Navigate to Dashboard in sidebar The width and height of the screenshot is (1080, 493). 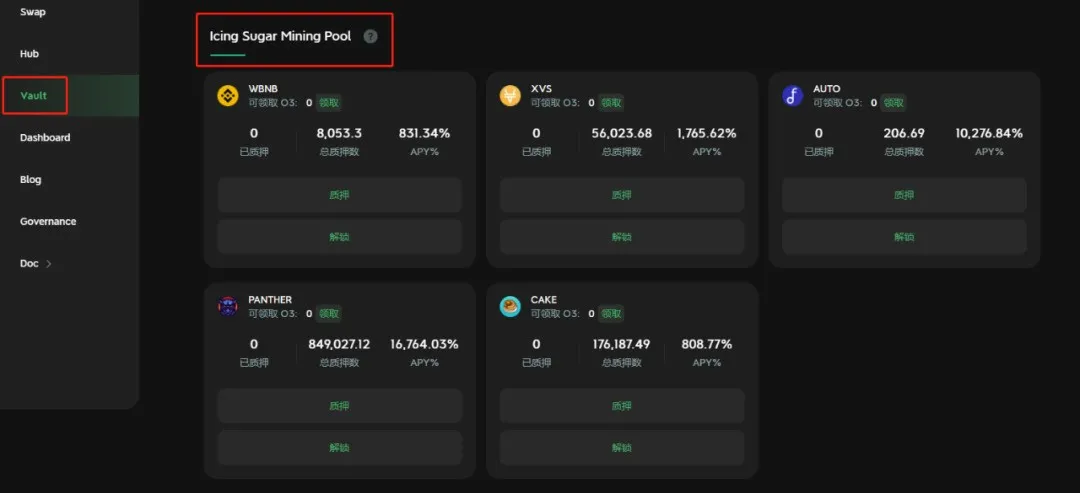pyautogui.click(x=45, y=138)
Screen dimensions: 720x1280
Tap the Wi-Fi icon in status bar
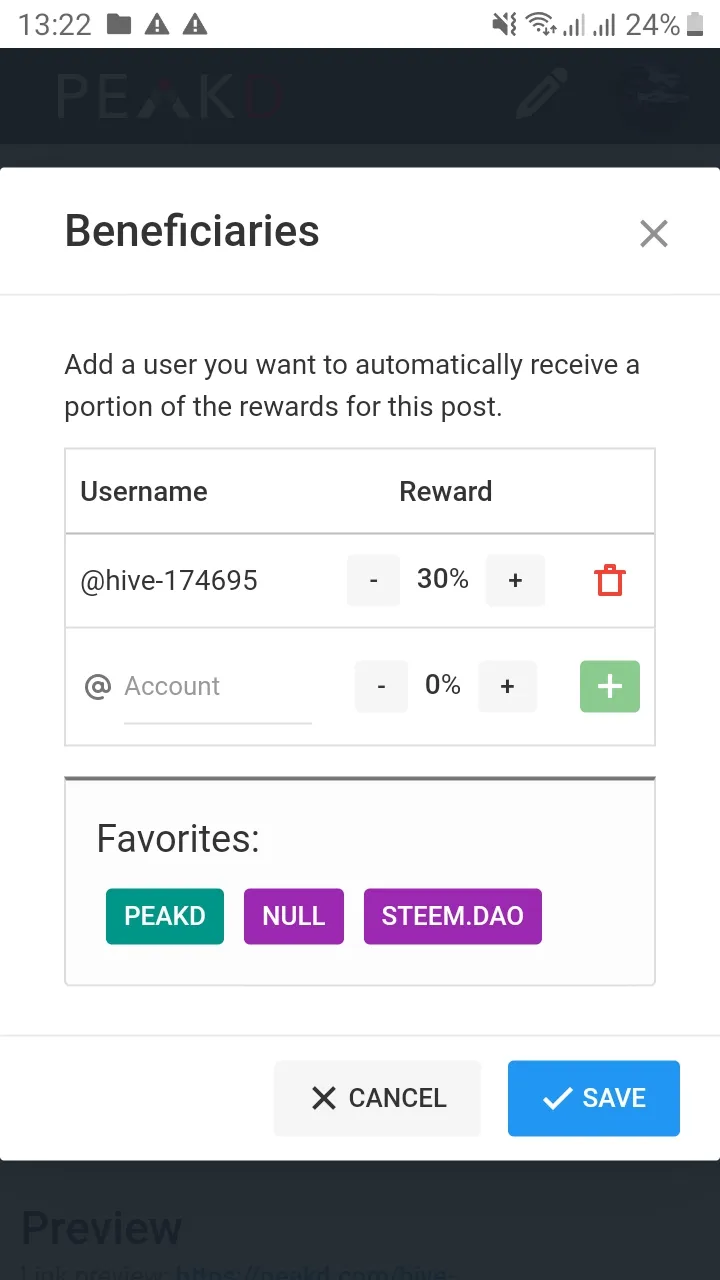[542, 24]
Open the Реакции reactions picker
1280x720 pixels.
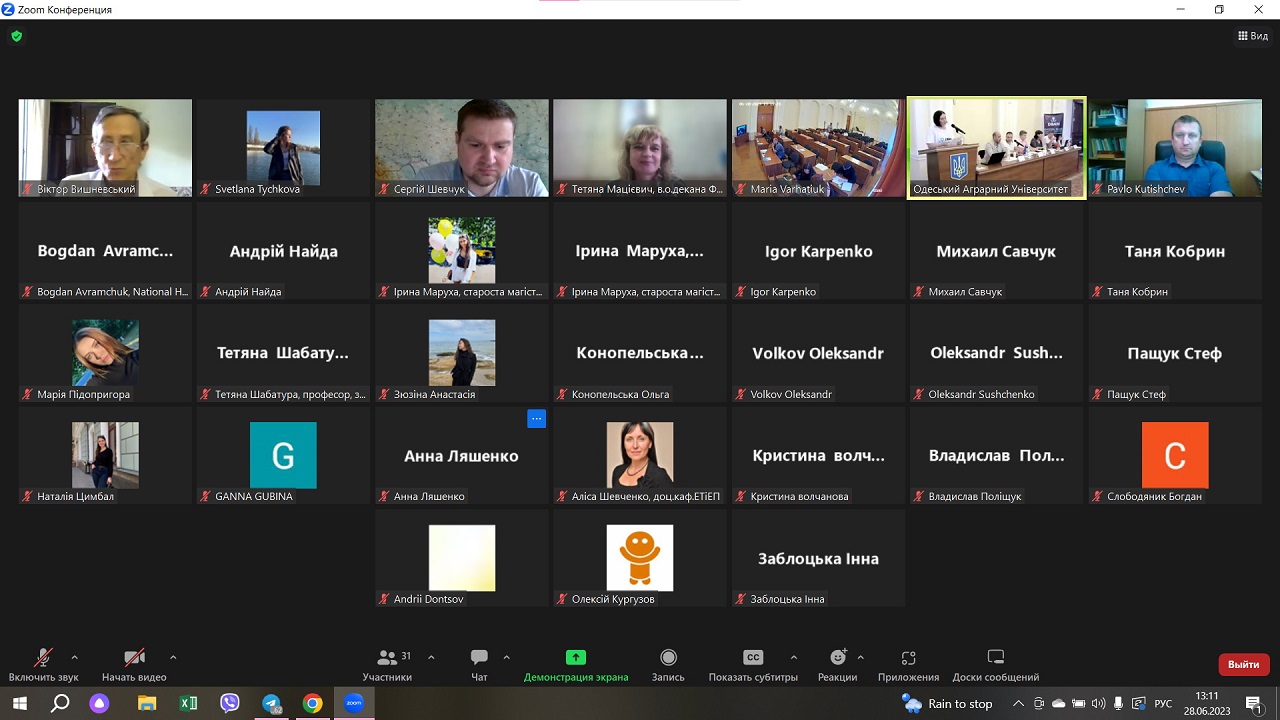click(837, 658)
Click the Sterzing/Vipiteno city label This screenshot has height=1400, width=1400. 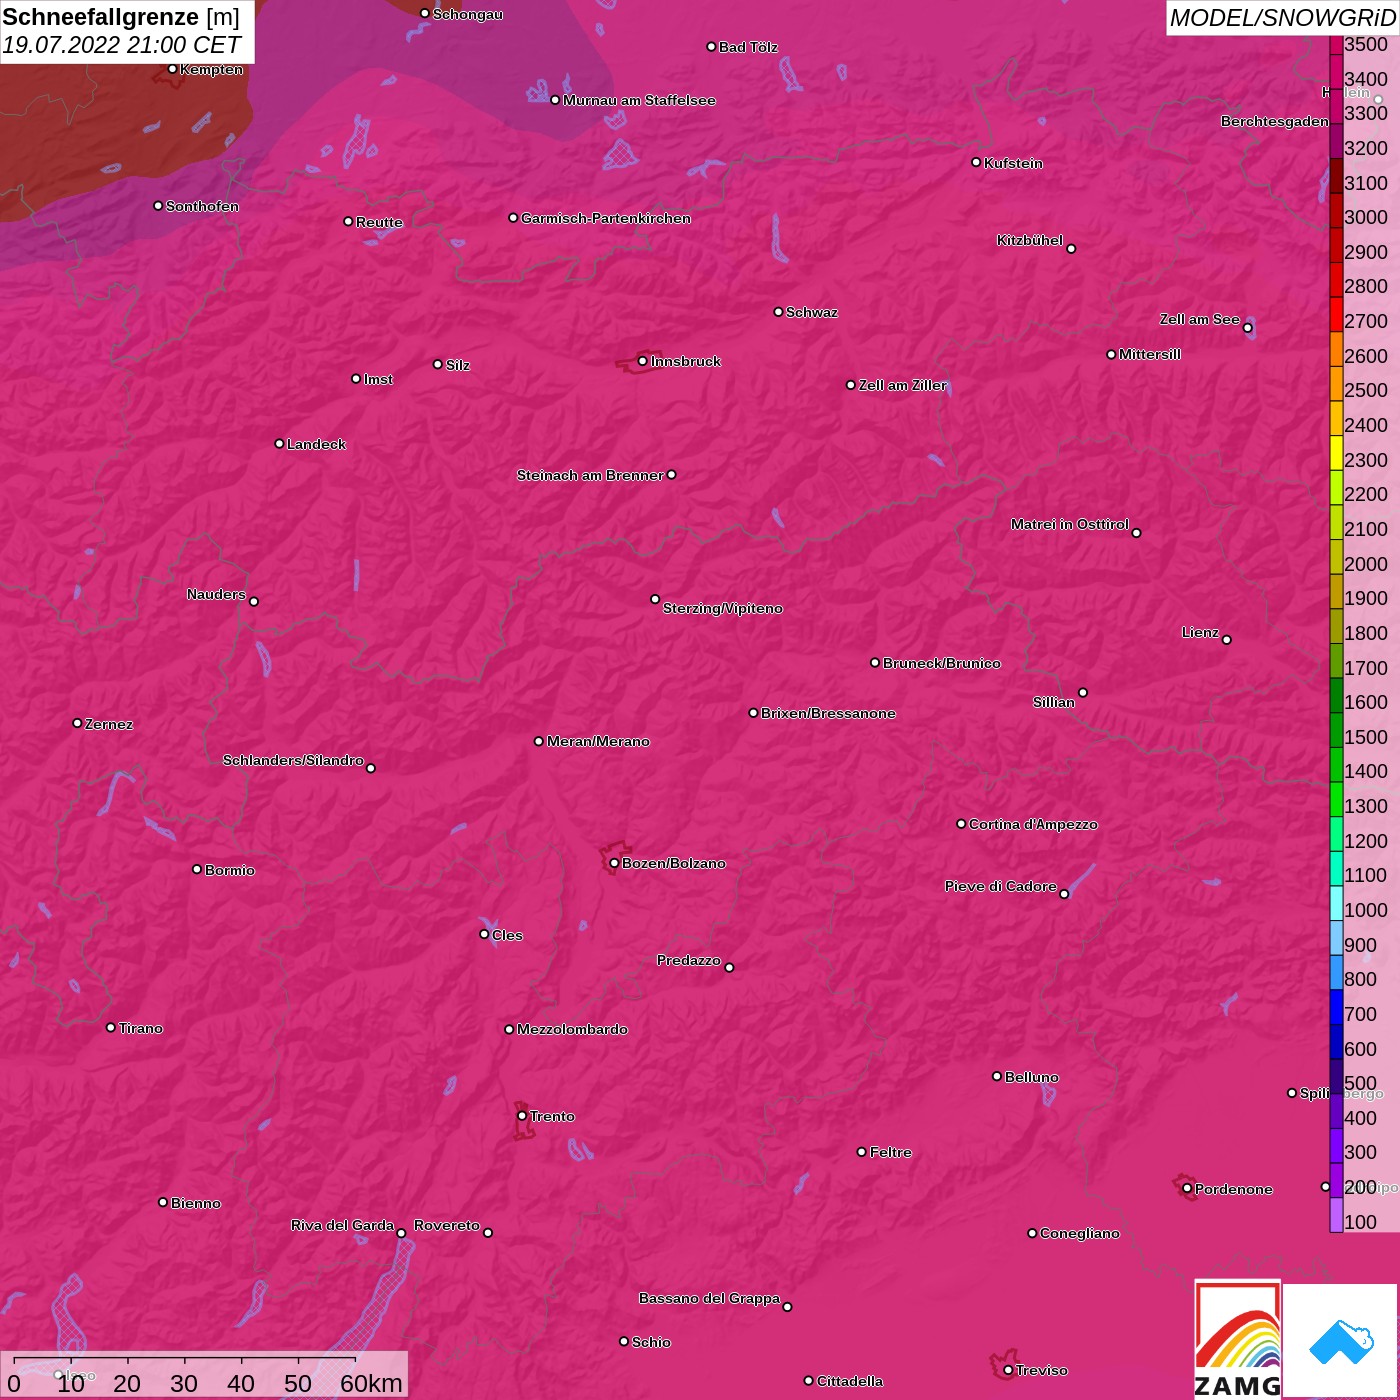722,608
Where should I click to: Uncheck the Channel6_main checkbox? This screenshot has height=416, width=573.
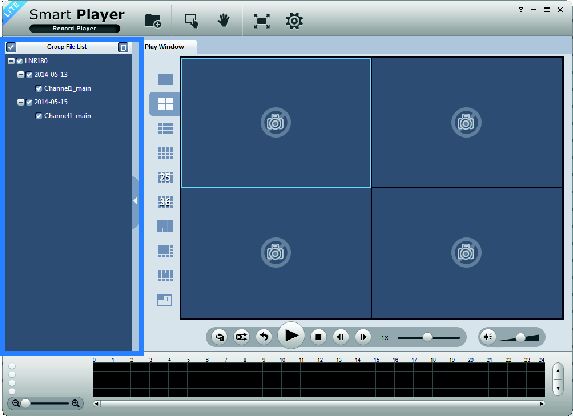tap(39, 88)
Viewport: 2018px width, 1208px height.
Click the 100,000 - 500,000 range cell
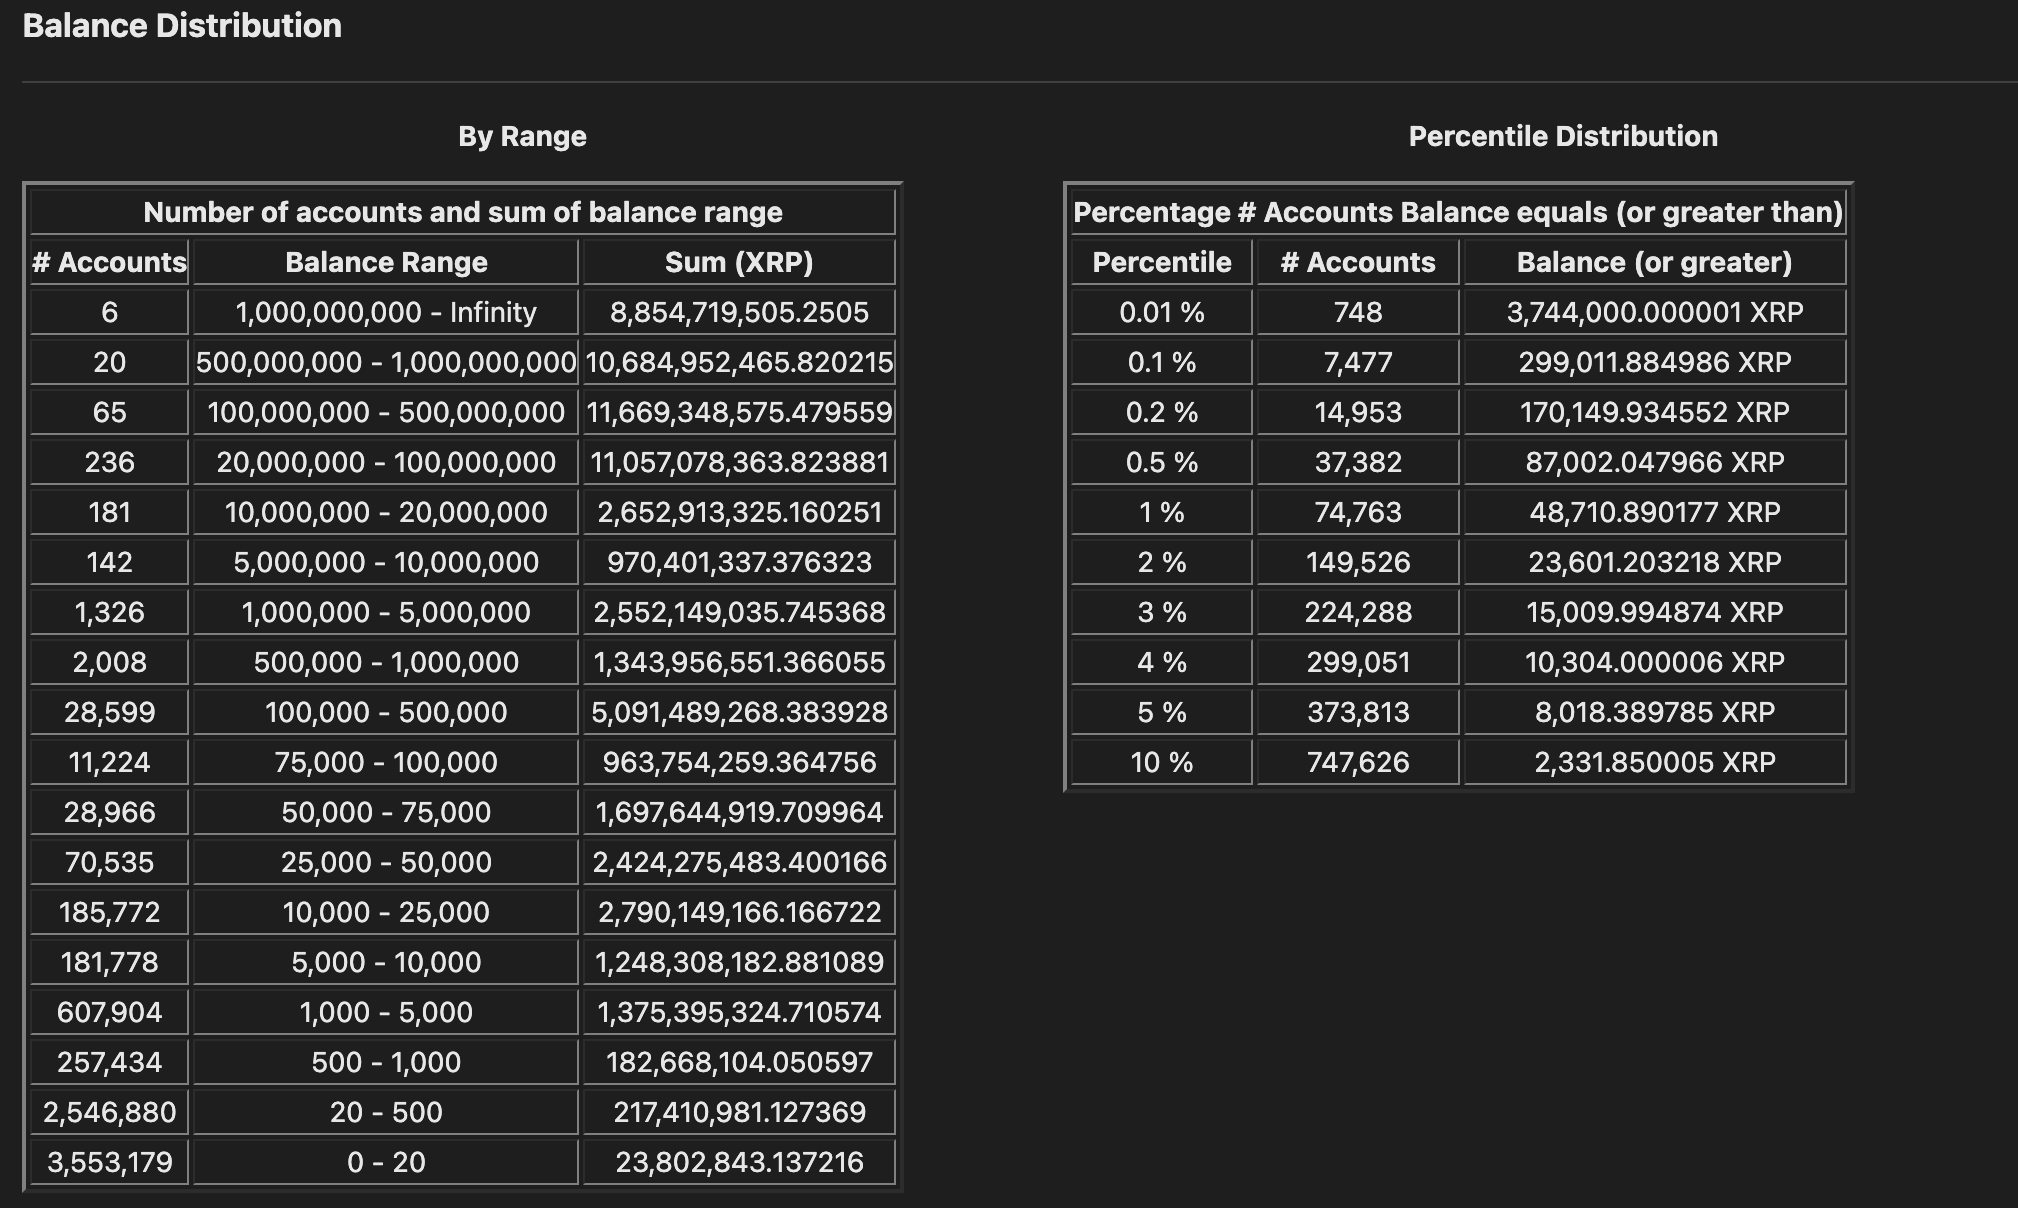[386, 712]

● ● ●

**Instructions for the task:** Pictures excluded, write out exactly and only the lines of the material from the one containing "Viewport: 2018px width, 1208px height." up to and including the last line.

**Answer space:**
Viewport: 2018px width, 1208px height.
Click the 100,000 - 500,000 range cell
[386, 712]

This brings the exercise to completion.